- **Directions for this task**:
Pictures are to be left out; otherwise, copy exactly the lines from the line containing "Instruction: Toggle the" through the end of the data.

- **Given information**:
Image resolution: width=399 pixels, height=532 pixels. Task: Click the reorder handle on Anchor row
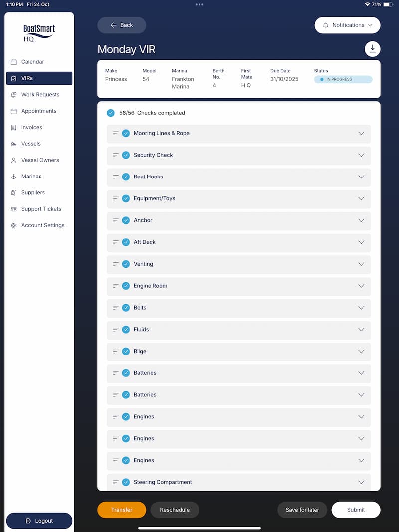pyautogui.click(x=116, y=220)
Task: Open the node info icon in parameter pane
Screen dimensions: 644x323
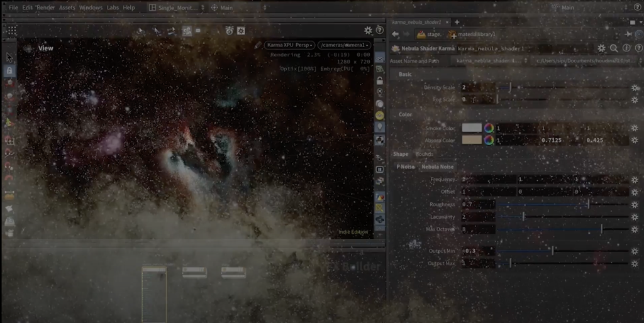Action: click(626, 48)
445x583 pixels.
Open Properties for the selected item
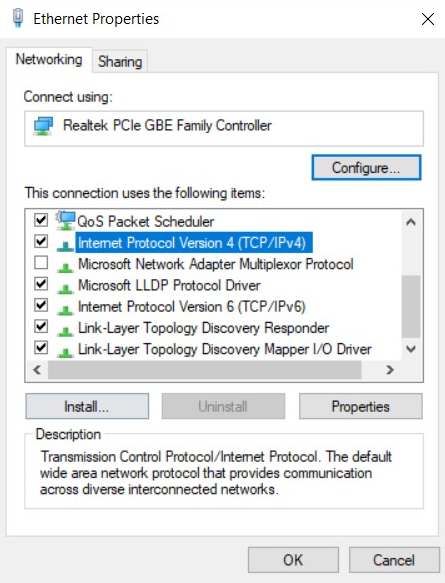pos(361,406)
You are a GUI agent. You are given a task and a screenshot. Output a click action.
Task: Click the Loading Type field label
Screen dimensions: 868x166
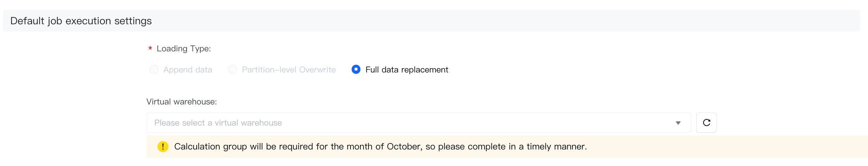point(183,49)
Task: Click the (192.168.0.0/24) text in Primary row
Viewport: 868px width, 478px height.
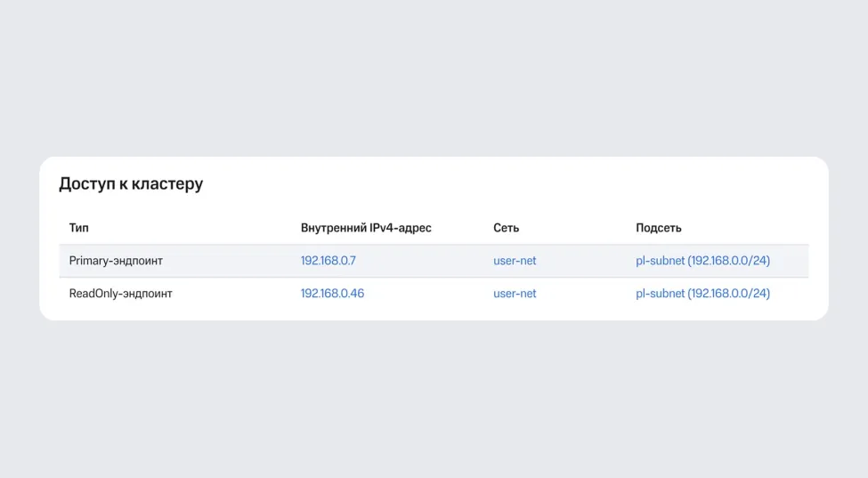Action: [x=729, y=261]
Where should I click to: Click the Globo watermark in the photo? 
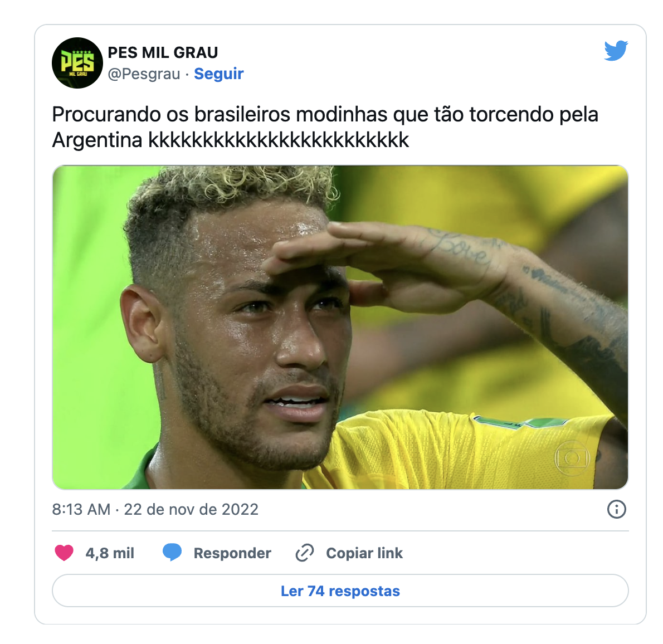(572, 458)
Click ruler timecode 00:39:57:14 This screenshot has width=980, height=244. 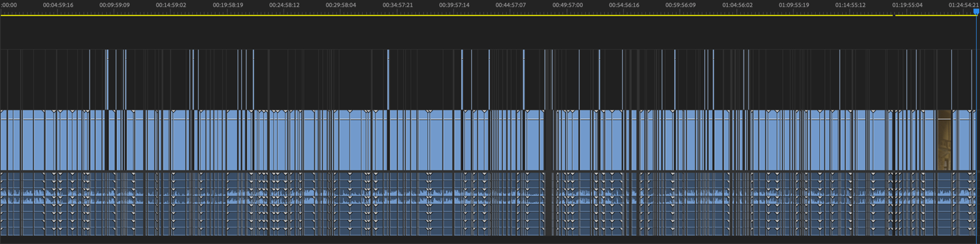(x=454, y=5)
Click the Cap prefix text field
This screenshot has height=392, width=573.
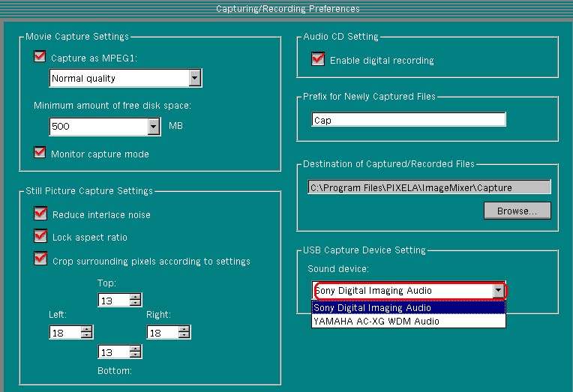click(408, 120)
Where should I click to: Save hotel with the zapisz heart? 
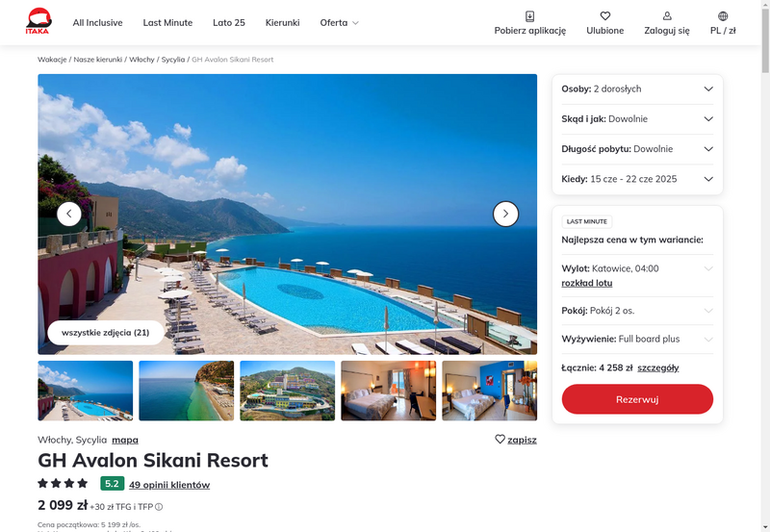516,440
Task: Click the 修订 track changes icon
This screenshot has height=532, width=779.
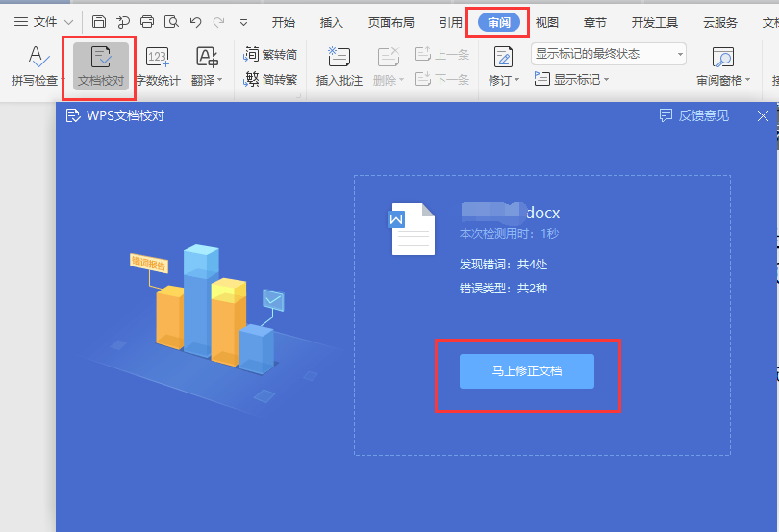Action: [503, 58]

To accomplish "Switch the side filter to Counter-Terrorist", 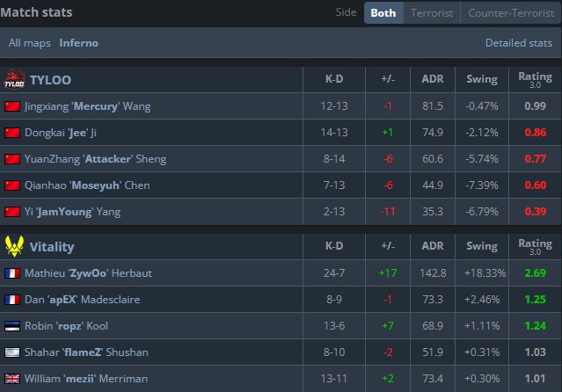I will [x=510, y=13].

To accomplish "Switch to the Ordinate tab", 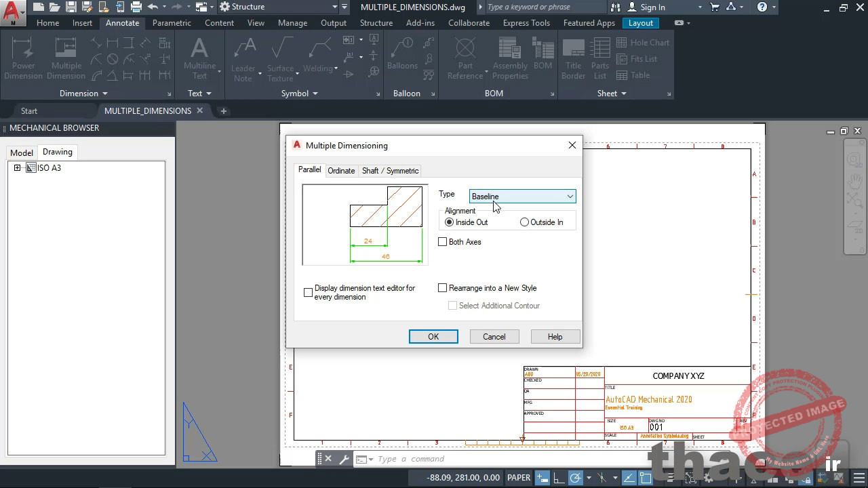I will pyautogui.click(x=341, y=171).
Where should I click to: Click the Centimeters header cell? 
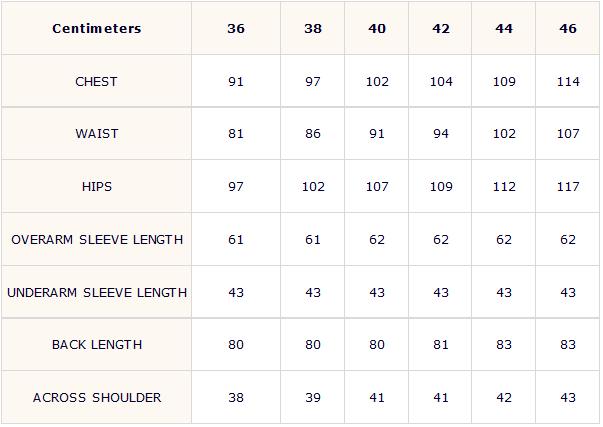point(97,28)
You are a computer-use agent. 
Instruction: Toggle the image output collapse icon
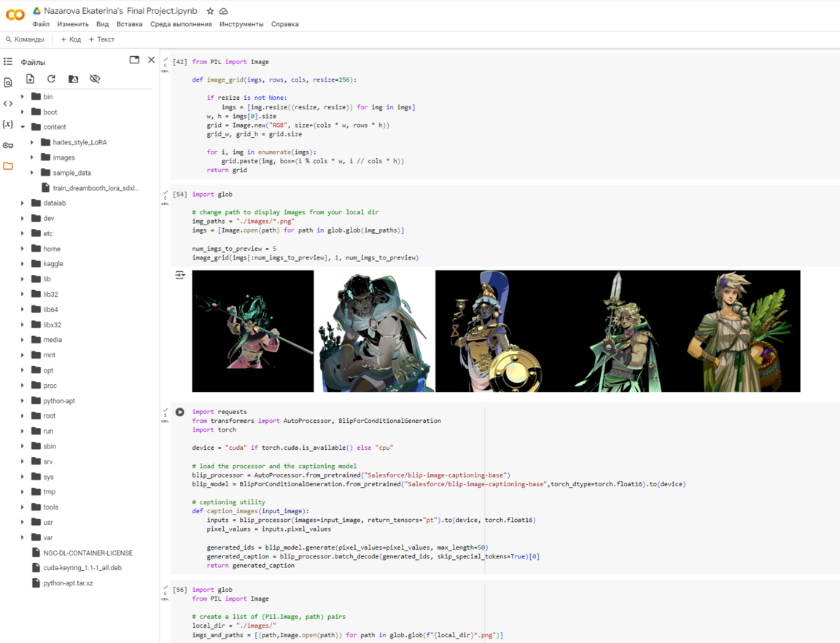click(180, 276)
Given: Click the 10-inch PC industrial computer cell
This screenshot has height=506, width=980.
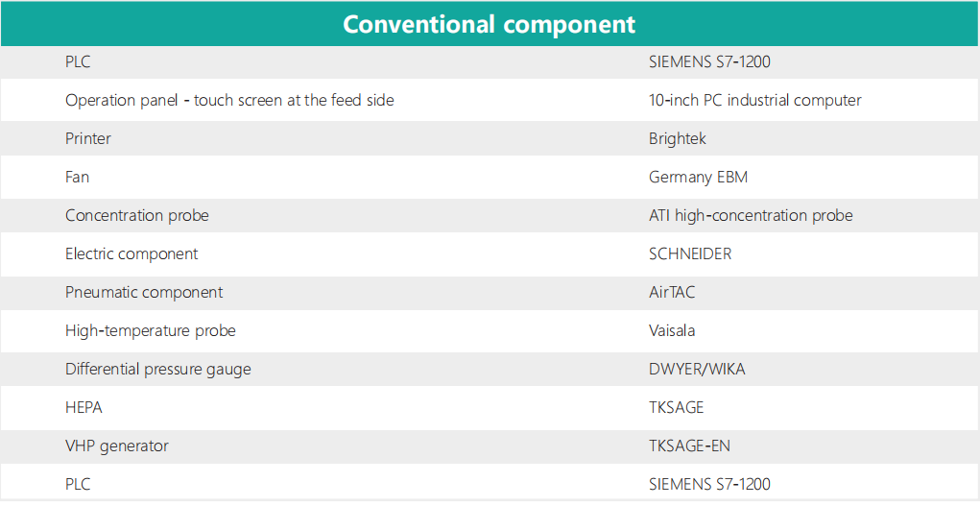Looking at the screenshot, I should click(754, 100).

- **Result of this exercise**:
Instruction: Toggle the image output collapse icon
click(180, 276)
Given: Click the 10-inch PC industrial computer cell
This screenshot has height=506, width=980.
Looking at the screenshot, I should click(754, 100).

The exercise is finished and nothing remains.